4 cups white vinegar
3 tablespoons sherry vinegar
2 cups water
3 tablespoons kosher salt
4 pounds green beans, trimmed to fit into jars

Per Jar: 
3 dill sprigs or 1 dill head
2 cloves garlic
1 teaspoon yellow mustard seed
1/4 teaspoon black peppercorns
(recipe also called for 1/4 teaspoon brown mustard seeds, but I left them out)

Bring the vinegars, water and salt to a boil in a medium nonreactive pot. Stir to dissolve the salt.

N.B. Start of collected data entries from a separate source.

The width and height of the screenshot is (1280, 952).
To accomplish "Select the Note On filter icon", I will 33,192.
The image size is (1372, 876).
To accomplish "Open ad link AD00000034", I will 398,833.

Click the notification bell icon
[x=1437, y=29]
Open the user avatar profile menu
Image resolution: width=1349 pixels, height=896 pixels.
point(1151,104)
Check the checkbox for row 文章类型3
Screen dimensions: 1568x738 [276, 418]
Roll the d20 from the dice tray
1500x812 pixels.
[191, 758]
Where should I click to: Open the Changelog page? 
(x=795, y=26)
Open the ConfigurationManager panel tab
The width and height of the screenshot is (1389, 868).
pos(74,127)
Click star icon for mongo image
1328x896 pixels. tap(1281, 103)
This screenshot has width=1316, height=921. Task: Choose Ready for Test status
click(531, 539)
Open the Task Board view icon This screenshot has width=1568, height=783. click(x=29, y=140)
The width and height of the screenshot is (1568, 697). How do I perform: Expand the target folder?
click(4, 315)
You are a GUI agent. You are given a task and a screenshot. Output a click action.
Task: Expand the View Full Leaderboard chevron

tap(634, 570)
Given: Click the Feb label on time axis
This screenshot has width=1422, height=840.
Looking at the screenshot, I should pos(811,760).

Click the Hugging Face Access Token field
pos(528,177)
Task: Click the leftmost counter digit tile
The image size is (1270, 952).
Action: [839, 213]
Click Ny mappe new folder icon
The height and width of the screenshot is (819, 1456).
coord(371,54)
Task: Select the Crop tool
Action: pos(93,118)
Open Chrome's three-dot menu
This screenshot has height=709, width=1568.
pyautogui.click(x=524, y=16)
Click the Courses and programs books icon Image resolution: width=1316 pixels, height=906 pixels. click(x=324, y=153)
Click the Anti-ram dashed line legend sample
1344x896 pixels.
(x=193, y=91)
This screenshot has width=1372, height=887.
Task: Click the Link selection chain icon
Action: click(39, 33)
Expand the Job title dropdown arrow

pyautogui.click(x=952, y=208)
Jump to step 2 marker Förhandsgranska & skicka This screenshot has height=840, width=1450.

Place dill, garlic, mustard seeds, and peppercorns in each hot jar. (I dipped each clean jar into the boiling water & then drained it right before filling it.) Pack the beans in tightly. Make sure there is a half inch headroom and trim the beans so that they will be covered with the brining solution.

Pour boiling brine over the beans. Check for air bubbles, wipe the rims, and seal with the screw bands.

Lower carefully into the super large pot of boiling water which covers the jars completely. There should be enough room around the jars to easily lift them in and out of the water. Process for 10 minutes. Water should be at a full boil when you start timing.

After the 10 minutes are up, turn off the heat and let the water stop bubbling before removing the jars. Place the jars on a cooling rack or a heat-absorbent surface, such as a towel or cutting board, allowing space around them. Leave them undisturbed until they;re cool to the touch.

After the jars have cooled completely (up to 8 hours or so), eyeball the lids. If the lid is concave (curved downward) the jar has sealed. TO check, press your finger into the center of the lid. If there's no give ( lid doesn't pop up upon release of your finger) it's airtight and ready to be labeled and stored. Stash in a cool, dark place.